Tout le monde n'a pas eu la chance d'avoir un patron communiste... Ce fut néanmoins le cas du naïf et zélé Ivan Sanchine, talentueux projectionniste du cinéma du KGB qui prêta personnellement ses services à Joseph Staline de 1939 jusqu'à sa mort en 1953.
Morceau de cinéma unique du grand Andreï Kontchalovski Le cercle des intimes reste une grosse production hybride, empruntant aussi bien aux ambitions outre-atlantiques qu'au réalisme socialiste propre au cinéma soviétique. Vrai-faux film de propagande nous plongeant dans les arcanes du KGB le film de Kontchalovski figure sans nul doute parmi ses réussites majeures : élégiaque, terrible et d'une beauté quasiment surnaturelle Le cercle des intimes fut tourné en 1991, soit aux dernières heures de l'Union soviétique ; il montre - jusqu'à le mon(s)trer - Staline comme il devait l'être : figure mystérieuse à la bienveillance apparente et au charisme littéralement effrayant... petit père des peuples et figure déifié, in fine.
Toutefois Kontchalovski concentre son récit sur le personnage de Sanchine ( Tom Hulce, magnifique d'expressivité et de nuances inattendues ) modeste camarade du parti tiraillé entre sa ferveur pour le Maître et sa vie familiale pour le moins chaotique. Le réalisateur reprend certains motifs mélodramatiques de ses premiers films ( on pense à La Romance des Amoureux au regard de certaines séquences ) et à l'héritage d'un chef d'oeuvre comme le Quand passent les Cigognes de Kalatozov sorti plus de trente années plus tôt. Kontchalovski retranscrit la fascination de son peuple pour l'Homme d'acier avec une justesse inouïe doublée d'une puissance rarement égalée depuis, capable de reprendre tout un pan des procédés formels inhérents au cinéma de propagande pour mieux les détourner dans le même mouvement de maîtrise.

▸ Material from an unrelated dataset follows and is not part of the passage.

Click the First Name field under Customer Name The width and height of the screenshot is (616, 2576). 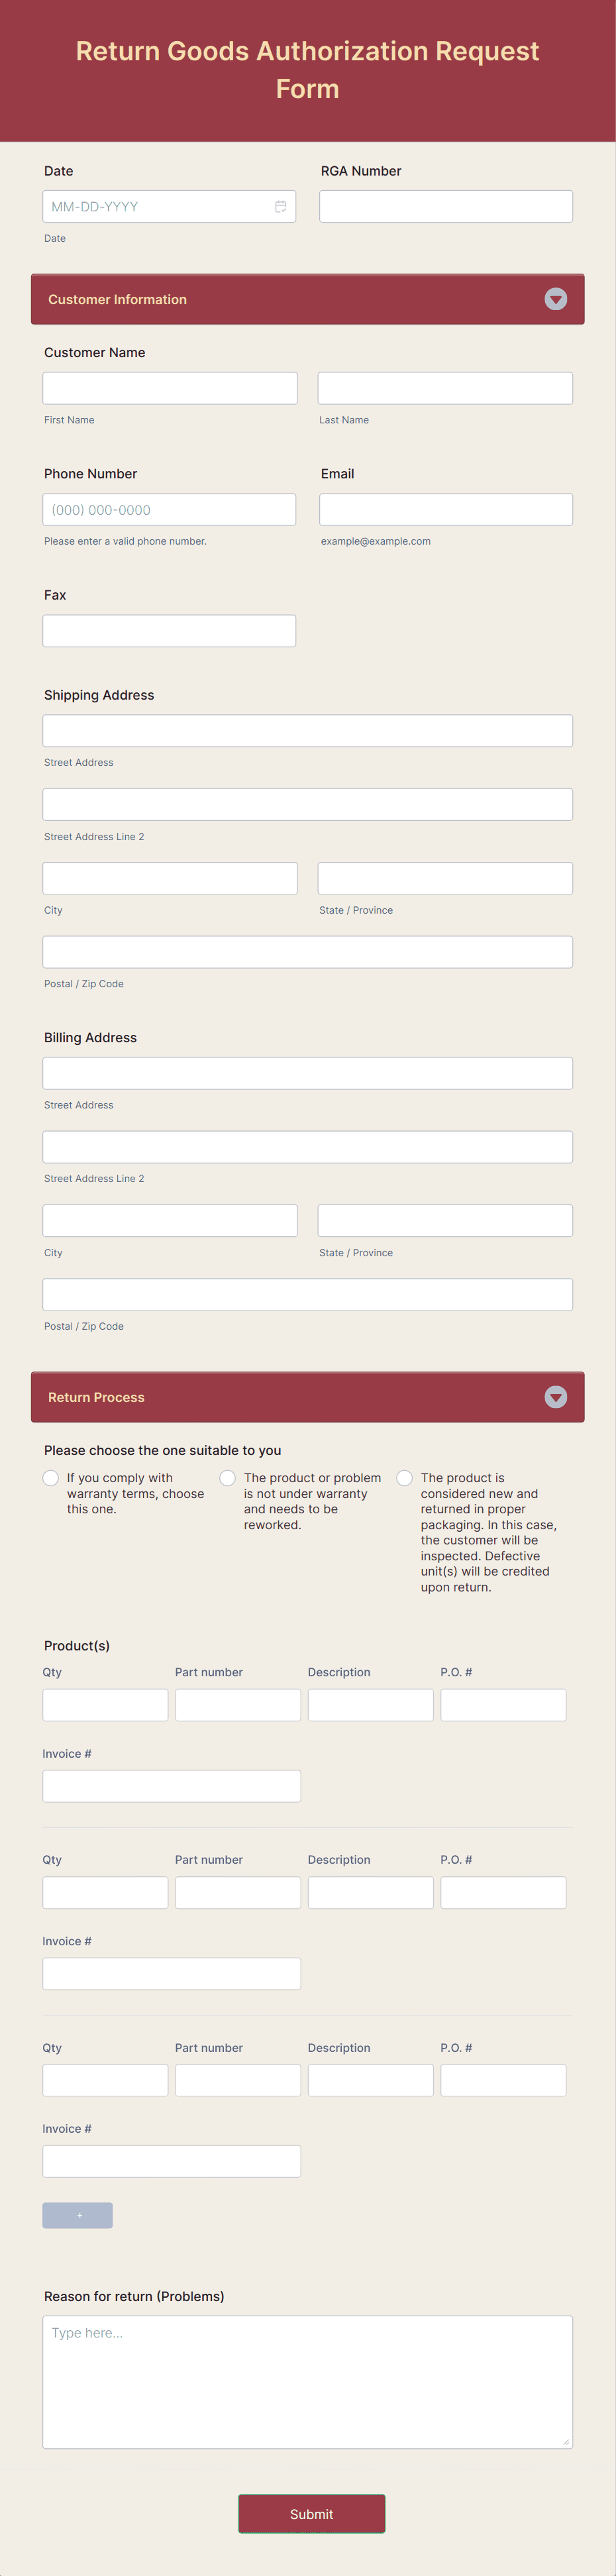[x=170, y=387]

Staline vu et appréhendé de l'intérieur, donc... On peut a posteriori songer à la trilogie mortuaire des années 2000 de Sokourov ( Taurus et Moloch, principalement...) au regard de ce morceau de cinéma tour à tour solennel, emphatique et au suspense diablement effrayant. Le cercle des intimes - du haut de ses deux heures de métrage flamboyantes et pleinement efficaces - nous plonge dans la violence civilisée des grandes instances soviétiques, lésinant sur l'horreur explicite mais suggérant l'oppression avec grand talent. Une Oeuvre méconnue mais d'une puissance notoire et indiscutable : à découvrir absolument.